■ **作業指示**:
**1)** 過活動膀胱の薬物療法についての文書をもとに、次の問いに答えよ。
(a) 過活動膀胱の薬物療法にある2つの種類は何か。
(b) この研究が対象とした患者は何歳以上か。
(c) 調査に使われたデータはどこが提供したものか。
**2)** 過活動膀胱の薬物療法についての文書を、最後の文の後から書き継げ。

■ **文書の一節**:
_____
背景:
過活動膀胱の薬物療法には、抗コリン薬とβ3作動薬の2つの種類があります。しかし、抗コリン薬の使用により、高齢者では認知障害や認知症のリスクが高まるとの研究結果があります。そのため、現在のガイドラインでは、高齢者には抗コリン薬ではなくβ3作動薬の使用が推奨されています。そして、抗コリン薬の使用が避けられないときは、ボツリヌス膀胱注射を検討する段階にあります。
方法:
この研究では、65歳以上の過活動膀胱患者を診る医療機関が抗コリン薬のみを処方する割合を調査しました。調査には米国メディケア・メディケイドサービスセンターが提供するデータを使用しました。医師の情報や処方された薬剤のデータを集計し、医療機関の特徴に基づいて抗コリン薬のみを処方する割合を計算しました。
_____
■ **データ抜粋**:
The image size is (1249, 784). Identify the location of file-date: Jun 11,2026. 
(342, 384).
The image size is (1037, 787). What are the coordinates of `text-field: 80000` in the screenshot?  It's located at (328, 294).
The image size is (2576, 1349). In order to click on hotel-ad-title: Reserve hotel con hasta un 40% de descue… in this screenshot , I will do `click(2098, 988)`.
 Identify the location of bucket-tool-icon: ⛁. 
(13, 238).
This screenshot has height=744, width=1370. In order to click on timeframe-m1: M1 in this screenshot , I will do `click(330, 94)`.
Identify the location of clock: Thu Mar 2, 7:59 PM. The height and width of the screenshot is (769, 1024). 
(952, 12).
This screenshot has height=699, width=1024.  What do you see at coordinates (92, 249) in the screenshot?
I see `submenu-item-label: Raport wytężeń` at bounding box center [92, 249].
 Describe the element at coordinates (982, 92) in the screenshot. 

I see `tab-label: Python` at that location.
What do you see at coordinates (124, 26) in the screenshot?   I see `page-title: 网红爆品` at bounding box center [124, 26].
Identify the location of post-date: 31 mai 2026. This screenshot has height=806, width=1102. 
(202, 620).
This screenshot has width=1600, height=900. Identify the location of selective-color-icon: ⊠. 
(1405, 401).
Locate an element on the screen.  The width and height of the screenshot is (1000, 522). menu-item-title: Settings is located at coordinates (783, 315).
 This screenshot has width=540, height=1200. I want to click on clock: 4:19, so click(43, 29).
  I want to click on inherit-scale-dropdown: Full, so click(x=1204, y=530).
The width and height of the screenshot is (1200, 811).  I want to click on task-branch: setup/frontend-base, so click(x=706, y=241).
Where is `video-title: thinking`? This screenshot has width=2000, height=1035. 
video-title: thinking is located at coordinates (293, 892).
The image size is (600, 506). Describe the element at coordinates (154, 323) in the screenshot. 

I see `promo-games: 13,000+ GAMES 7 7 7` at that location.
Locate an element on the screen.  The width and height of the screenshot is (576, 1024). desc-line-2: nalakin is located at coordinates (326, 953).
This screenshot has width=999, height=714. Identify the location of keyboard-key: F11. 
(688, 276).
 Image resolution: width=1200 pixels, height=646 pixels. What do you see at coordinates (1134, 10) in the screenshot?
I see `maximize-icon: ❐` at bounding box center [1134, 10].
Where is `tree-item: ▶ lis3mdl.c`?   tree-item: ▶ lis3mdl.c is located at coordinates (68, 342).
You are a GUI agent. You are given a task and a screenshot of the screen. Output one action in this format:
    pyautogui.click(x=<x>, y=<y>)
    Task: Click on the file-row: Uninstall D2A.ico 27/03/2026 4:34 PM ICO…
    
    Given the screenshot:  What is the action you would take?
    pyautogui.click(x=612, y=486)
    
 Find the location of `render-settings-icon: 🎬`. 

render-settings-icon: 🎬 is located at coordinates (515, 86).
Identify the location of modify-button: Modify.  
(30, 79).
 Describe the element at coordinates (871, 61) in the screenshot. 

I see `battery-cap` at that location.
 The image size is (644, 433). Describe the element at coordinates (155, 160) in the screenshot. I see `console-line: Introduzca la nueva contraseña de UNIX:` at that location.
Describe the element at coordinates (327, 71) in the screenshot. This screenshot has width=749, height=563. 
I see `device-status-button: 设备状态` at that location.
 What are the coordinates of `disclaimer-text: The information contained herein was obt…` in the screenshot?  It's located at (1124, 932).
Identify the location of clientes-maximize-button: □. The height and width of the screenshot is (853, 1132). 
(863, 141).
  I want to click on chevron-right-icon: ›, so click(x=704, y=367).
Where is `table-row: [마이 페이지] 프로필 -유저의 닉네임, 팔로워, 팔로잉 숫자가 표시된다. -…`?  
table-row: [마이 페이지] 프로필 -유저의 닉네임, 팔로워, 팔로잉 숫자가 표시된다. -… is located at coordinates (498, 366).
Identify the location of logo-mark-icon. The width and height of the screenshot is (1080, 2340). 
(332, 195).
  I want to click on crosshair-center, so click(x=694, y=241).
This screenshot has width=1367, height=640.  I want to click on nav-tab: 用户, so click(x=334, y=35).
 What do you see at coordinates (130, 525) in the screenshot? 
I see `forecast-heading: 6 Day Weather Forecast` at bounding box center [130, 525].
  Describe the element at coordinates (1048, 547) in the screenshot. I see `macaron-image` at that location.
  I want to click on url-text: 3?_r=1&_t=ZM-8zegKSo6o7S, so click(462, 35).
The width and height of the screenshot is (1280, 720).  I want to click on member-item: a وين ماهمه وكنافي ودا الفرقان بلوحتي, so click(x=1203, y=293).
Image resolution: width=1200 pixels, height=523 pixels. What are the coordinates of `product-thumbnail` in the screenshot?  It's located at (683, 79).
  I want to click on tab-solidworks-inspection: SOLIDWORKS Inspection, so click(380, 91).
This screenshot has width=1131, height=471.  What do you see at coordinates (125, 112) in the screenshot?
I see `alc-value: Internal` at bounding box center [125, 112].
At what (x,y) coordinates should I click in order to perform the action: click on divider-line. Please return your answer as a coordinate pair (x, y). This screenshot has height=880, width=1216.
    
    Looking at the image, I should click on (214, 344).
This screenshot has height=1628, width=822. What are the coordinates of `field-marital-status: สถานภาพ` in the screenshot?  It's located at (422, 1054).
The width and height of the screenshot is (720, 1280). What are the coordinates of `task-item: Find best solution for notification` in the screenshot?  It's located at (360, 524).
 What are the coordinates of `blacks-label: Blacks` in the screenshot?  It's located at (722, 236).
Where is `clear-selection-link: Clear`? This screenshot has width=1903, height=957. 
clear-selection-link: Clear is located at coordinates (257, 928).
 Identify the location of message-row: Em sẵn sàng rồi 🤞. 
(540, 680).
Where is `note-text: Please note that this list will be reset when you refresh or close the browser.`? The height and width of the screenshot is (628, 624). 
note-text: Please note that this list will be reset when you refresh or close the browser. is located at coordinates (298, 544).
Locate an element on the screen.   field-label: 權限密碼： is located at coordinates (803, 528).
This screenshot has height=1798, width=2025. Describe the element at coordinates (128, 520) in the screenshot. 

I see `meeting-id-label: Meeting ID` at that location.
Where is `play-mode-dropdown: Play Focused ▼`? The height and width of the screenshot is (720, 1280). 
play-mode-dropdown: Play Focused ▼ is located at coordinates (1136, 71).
_____
■ **解答一覧**:
**1)**
(a) 抗コリン薬とβ3作動薬である。
(b) 65歳以上である。
(c) 米国メディケア・メディケイドサービスセンターである。

**2)**
結果:
2020年に過活動膀胱治療薬を処方した医療者は131,605人でしたが、そのうち110,874人(84.2%)の情報が完全でした。抗コリン薬のみを処方した医療者のうち、泌尿器科医はわずか7%でしたが、処方の29%を担当していました。女性医療者の73%が抗コリン薬のみを処方した一方、男性医療者の66%が同様に処方しました。また、専門によっても違いがあり、老年医学を専門とする医療者の中では40%が抗コリン薬のみを処方し、次いで泌尿器科医が44%でした。ナースプラクティショナーや家庭医は、より頻繁に抗コリン薬のみを処方する傾向が見られました。また、医学部を卒業したばかりの医師は、卒業後時間が経つにつれて抗コリン薬の処方割合が減少していました。
結論:
この研究から、医療従事者の特徴によって処方の実践に大きな差があることが分かりました。特に女性医師、ナースプラクティショナー、家庭医、および新卒の医師は、過活動膀胱の治療において抗コリン薬のみを処方する傾向が強いです。このような差を理解し、教育的アウトリーチプログラムを通じて適切な治療法を広めることが重要とされています。